● What is required
The reply must reproduce each line below exactly.

(Saved data entries)
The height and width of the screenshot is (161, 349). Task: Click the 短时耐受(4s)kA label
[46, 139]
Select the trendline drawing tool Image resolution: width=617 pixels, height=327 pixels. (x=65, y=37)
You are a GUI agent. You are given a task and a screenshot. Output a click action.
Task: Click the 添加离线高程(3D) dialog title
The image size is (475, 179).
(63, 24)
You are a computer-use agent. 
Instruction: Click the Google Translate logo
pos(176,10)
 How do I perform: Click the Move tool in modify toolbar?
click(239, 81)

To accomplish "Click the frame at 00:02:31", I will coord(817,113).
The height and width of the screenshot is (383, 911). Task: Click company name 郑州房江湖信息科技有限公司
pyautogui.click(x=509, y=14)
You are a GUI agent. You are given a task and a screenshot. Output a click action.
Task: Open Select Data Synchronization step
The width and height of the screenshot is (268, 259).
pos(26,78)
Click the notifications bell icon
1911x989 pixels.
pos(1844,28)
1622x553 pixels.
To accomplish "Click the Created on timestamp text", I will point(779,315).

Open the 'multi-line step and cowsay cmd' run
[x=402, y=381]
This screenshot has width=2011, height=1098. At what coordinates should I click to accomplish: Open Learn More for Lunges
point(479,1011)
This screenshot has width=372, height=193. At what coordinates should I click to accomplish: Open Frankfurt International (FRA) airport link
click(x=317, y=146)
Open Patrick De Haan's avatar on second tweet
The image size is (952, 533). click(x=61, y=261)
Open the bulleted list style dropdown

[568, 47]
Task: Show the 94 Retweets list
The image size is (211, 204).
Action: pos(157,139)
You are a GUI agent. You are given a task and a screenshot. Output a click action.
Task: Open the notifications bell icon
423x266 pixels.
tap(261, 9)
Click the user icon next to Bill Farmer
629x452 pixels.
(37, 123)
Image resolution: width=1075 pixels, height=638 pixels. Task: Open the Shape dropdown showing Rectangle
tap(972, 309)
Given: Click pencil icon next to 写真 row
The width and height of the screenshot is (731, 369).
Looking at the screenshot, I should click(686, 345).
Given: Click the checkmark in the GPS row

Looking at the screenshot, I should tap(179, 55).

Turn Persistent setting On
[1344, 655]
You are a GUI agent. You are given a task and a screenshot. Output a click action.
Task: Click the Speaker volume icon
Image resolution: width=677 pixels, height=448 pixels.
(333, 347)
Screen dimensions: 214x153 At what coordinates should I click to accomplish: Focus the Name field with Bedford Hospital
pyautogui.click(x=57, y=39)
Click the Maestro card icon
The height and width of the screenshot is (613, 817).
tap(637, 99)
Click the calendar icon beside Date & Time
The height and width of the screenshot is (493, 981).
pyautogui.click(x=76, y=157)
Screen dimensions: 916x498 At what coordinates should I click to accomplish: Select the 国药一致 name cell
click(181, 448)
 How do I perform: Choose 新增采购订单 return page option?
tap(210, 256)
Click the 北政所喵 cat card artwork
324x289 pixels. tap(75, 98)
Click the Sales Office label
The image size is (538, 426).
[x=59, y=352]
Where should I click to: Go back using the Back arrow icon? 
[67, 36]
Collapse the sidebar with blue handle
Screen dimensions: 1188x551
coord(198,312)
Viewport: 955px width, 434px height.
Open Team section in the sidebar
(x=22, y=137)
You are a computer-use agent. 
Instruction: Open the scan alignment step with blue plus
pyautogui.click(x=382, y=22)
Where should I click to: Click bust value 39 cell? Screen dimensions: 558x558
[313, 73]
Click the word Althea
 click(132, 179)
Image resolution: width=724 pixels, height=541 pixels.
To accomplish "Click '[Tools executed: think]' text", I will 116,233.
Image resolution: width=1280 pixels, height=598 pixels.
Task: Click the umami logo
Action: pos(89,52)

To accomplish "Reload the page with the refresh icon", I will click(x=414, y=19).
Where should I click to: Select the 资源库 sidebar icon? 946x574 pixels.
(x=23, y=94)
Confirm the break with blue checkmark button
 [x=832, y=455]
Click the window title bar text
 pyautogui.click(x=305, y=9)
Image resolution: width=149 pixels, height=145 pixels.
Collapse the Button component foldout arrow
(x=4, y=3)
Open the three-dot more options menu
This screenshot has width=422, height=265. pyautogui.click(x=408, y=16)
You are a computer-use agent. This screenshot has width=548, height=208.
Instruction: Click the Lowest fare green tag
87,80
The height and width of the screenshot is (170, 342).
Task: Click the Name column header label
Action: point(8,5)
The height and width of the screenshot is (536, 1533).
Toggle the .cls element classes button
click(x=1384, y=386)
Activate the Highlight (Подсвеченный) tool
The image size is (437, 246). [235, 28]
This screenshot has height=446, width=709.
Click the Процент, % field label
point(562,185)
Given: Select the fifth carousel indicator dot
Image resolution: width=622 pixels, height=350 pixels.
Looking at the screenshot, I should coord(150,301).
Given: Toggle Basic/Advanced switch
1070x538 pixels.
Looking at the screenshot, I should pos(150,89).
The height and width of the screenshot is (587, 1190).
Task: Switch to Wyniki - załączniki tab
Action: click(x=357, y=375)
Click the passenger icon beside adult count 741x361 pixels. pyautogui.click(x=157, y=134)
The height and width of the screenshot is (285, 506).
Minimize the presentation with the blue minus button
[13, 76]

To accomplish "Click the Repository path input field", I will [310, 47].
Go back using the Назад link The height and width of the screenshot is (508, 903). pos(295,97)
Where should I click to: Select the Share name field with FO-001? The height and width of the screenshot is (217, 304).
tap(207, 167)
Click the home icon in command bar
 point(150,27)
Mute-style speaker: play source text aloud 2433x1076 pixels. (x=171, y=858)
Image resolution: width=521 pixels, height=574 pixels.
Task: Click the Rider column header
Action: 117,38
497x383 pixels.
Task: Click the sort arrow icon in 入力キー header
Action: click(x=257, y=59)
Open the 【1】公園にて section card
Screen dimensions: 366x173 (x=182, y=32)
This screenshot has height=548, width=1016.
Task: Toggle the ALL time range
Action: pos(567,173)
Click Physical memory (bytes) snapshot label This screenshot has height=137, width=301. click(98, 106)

● Response for this exercise
The height and width of the screenshot is (161, 349). Task: Click the 短时耐受(4s)kA label
[46, 139]
Select the trendline drawing tool Image resolution: width=617 pixels, height=327 pixels. (x=65, y=37)
You are a GUI agent. You are given a task and a screenshot. Output a click action.
Task: Click the 添加离线高程(3D) dialog title
The image size is (475, 179).
(63, 24)
You are a computer-use agent. 
Instruction: Click the Google Translate logo
pos(176,10)
 How do I perform: Click the Move tool in modify toolbar?
click(239, 81)

To accomplish "Click the frame at 00:02:31", I will coord(817,113).
The height and width of the screenshot is (383, 911). Task: Click company name 郑州房江湖信息科技有限公司
pyautogui.click(x=509, y=14)
You are a GUI agent. You are given a task and a screenshot. Output a click action.
Task: Open Select Data Synchronization step
The width and height of the screenshot is (268, 259).
pos(26,78)
Click the notifications bell icon
1911x989 pixels.
pos(1844,28)
1622x553 pixels.
To accomplish "Click the Created on timestamp text", I will point(779,315).

Open the 'multi-line step and cowsay cmd' run
[x=402, y=381]
This screenshot has width=2011, height=1098. At what coordinates should I click to accomplish: Open Learn More for Lunges
point(479,1011)
This screenshot has width=372, height=193. At what coordinates should I click to accomplish: Open Frankfurt International (FRA) airport link
click(x=317, y=146)
Open Patrick De Haan's avatar on second tweet
The image size is (952, 533). click(x=61, y=261)
Open the bulleted list style dropdown

[568, 47]
Task: Show the 94 Retweets list
The image size is (211, 204).
Action: pos(157,139)
You are a GUI agent. You are given a task and a screenshot. Output a click action.
Task: Open the notifications bell icon
423x266 pixels.
tap(261, 9)
Click the user icon next to Bill Farmer
629x452 pixels.
(37, 123)
Image resolution: width=1075 pixels, height=638 pixels. Task: Open the Shape dropdown showing Rectangle
tap(972, 309)
Given: Click pencil icon next to 写真 row
The width and height of the screenshot is (731, 369).
Looking at the screenshot, I should click(686, 345).
Given: Click the checkmark in the GPS row

Looking at the screenshot, I should tap(179, 55).

Turn Persistent setting On
[1344, 655]
You are a GUI agent. You are given a task and a screenshot. Output a click action.
Task: Click the Speaker volume icon
Image resolution: width=677 pixels, height=448 pixels.
(333, 347)
Screen dimensions: 214x153 At what coordinates should I click to accomplish: Focus the Name field with Bedford Hospital
pyautogui.click(x=57, y=39)
Click the Maestro card icon
The height and width of the screenshot is (613, 817).
tap(637, 99)
Click the calendar icon beside Date & Time
The height and width of the screenshot is (493, 981).
pyautogui.click(x=76, y=157)
Screen dimensions: 916x498 At what coordinates should I click to accomplish: Select the 国药一致 name cell
click(181, 448)
 How do I perform: Choose 新增采购订单 return page option?
tap(210, 256)
Click the 北政所喵 cat card artwork
324x289 pixels. tap(75, 98)
Click the Sales Office label
The image size is (538, 426).
[x=59, y=352]
Where should I click to: Go back using the Back arrow icon? 
[67, 36]
Collapse the sidebar with blue handle
Screen dimensions: 1188x551
coord(198,312)
Viewport: 955px width, 434px height.
Open Team section in the sidebar
(x=22, y=137)
You are a computer-use agent. 
Instruction: Open the scan alignment step with blue plus
pyautogui.click(x=382, y=22)
Where should I click to: Click bust value 39 cell? Screen dimensions: 558x558
[313, 73]
Click the word Althea
 click(132, 179)
Image resolution: width=724 pixels, height=541 pixels.
To accomplish "Click '[Tools executed: think]' text", I will 116,233.
Image resolution: width=1280 pixels, height=598 pixels.
Task: Click the umami logo
Action: pos(89,52)

To accomplish "Reload the page with the refresh icon", I will click(x=414, y=19).
Where should I click to: Select the 资源库 sidebar icon? 946x574 pixels.
(x=23, y=94)
Confirm the break with blue checkmark button
 [x=832, y=455]
Click the window title bar text
 pyautogui.click(x=305, y=9)
Image resolution: width=149 pixels, height=145 pixels.
Collapse the Button component foldout arrow
(x=4, y=3)
Open the three-dot more options menu
This screenshot has width=422, height=265. pyautogui.click(x=408, y=16)
You are a computer-use agent. This screenshot has width=548, height=208.
Instruction: Click the Lowest fare green tag
87,80
The height and width of the screenshot is (170, 342).
Task: Click the Name column header label
Action: point(8,5)
The height and width of the screenshot is (536, 1533).
Toggle the .cls element classes button
click(x=1384, y=386)
Activate the Highlight (Подсвеченный) tool
The image size is (437, 246). [235, 28]
This screenshot has height=446, width=709.
Click the Процент, % field label
point(562,185)
Given: Select the fifth carousel indicator dot
Image resolution: width=622 pixels, height=350 pixels.
Looking at the screenshot, I should coord(150,301).
Given: Toggle Basic/Advanced switch
1070x538 pixels.
Looking at the screenshot, I should pos(150,89).
The height and width of the screenshot is (587, 1190).
Task: Switch to Wyniki - załączniki tab
Action: click(x=357, y=375)
Click the passenger icon beside adult count 741x361 pixels. pyautogui.click(x=157, y=134)
The height and width of the screenshot is (285, 506).
Minimize the presentation with the blue minus button
[13, 76]

To accomplish "Click the Repository path input field", I will [310, 47].
Go back using the Назад link The height and width of the screenshot is (508, 903). pos(295,97)
Where should I click to: Select the Share name field with FO-001? The height and width of the screenshot is (217, 304).
tap(207, 167)
Click the home icon in command bar
 point(150,27)
Mute-style speaker: play source text aloud 2433x1076 pixels. (x=171, y=858)
Image resolution: width=521 pixels, height=574 pixels.
Task: Click the Rider column header
Action: 117,38
497x383 pixels.
Task: Click the sort arrow icon in 入力キー header
Action: click(x=257, y=59)
Open the 【1】公園にて section card
Screen dimensions: 366x173 (x=182, y=32)
This screenshot has height=548, width=1016.
Task: Toggle the ALL time range
Action: pos(567,173)
Click Physical memory (bytes) snapshot label This screenshot has height=137, width=301. click(98, 106)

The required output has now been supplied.